I really feared that he would have the bag away from me by main force. But I rallied all my forces to save it. "I'm fagged now," I said. "I haven't undone my things. I'll give it to you in the morning."
It seemed to me that he looked at me rather hard when I said this; but he evidently thought "What can it matter? Tomorrow will serve just as well." So he just gave a little laugh. "Right," he said. "You turn in now. Give it to me in the morning. Good night, boy."

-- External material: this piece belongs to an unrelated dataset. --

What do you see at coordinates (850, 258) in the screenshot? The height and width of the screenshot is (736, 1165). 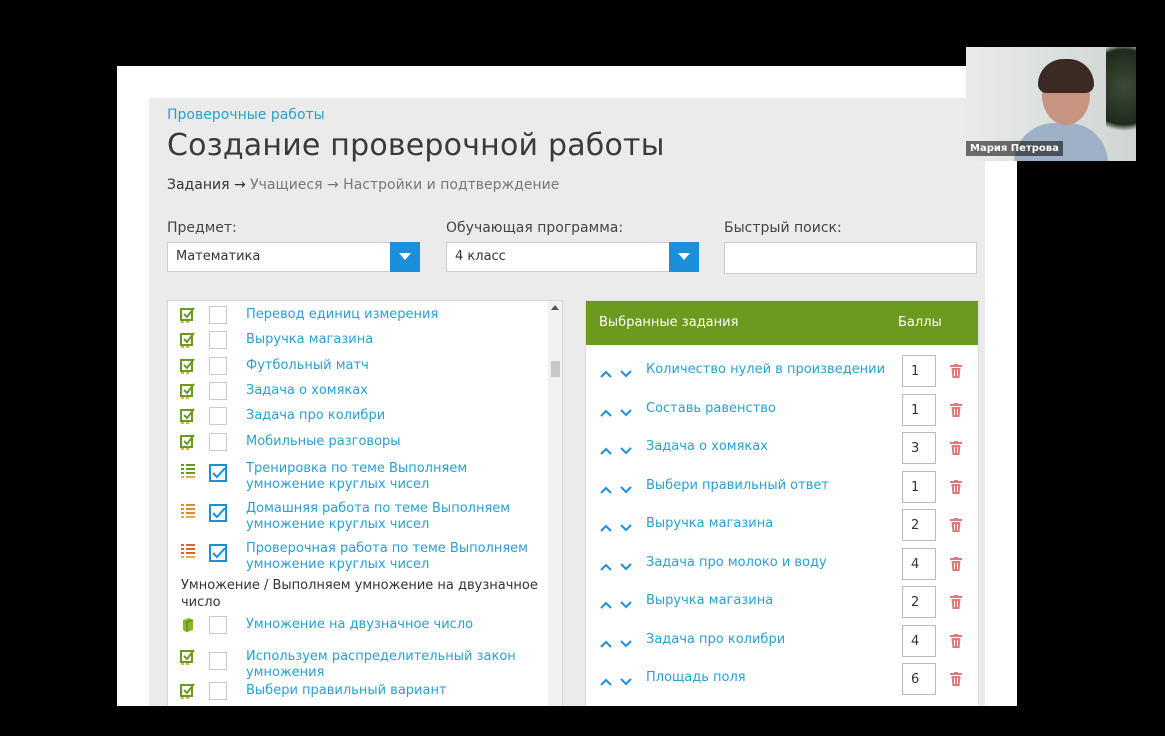 I see `quick-search-input` at bounding box center [850, 258].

"Good night," I said, as he left the cabin, adding, under my breath, "Good riddance, too. You won't find quite so much when you come to examine this bag by daylight." After he had gone—but not at once, as I wished not to make him suspicious,—I locked my cabin-door. Then I hung my tarred sea-coat on the door-hook, so that the flap entirely covered the keyhole. There were bolts on the door, but the upper one alone could be pushed home. With this in its place I felt secure from spies. Yet not too secure. I was not certain that the bulkheads were without crannies from which I could be watched. The crack by the door-hinge might, for all I knew, give a very good view of the inside of the cabin. Thinking that I might still be under observation I decided to put off what I had to do until the very early morning, so I undressed myself for bed. I took care to put out the light before turning in, so that I might not be seen lashing the satchel round my neck with a length of spunyarn. I slept with my head upon it.
CHAPTER XII
BRAVE CAPTAIN BARLOW
V
ERY
early the next morning, at about half-past four, a little before sunrise, I woke up with a start, wondering where I was. Looking through my little scuttle port, I could see the flashing of bright waves, which sometimes dowsed my window with a shower of drops. The ship was apparently making about three knots an hour, under all her sails. Directly I woke, I turned out of my bunk to do what I had to do. After dressing, I took my sail-making tools from my housewife. I had resolved to cut the letters from their hiding-place so that I might make them up into tiny rolls, small enough to hide in my pistol cartridges. Very carefully I cut the threads which bound the leather flaps of the satchel together. I worked standing up, with the satchel in my bunk. I could hardly have been seen from any point. In a few moments the letters were in my hands. They were small sheets of paper, each about four inches square. They were nine in number, all different. They were covered with a neat cipher very different from the not very neat, not quite formed hand of the Duke himself. What the cipher was, I did not know. It was one of the many figure ciphers then in use. I learned long afterwards that the figures 36 which frequently occurred in them stood for King James II. Such as they were, those cipher letters made a good deal of difference to many thousands of people then living contentedly at home.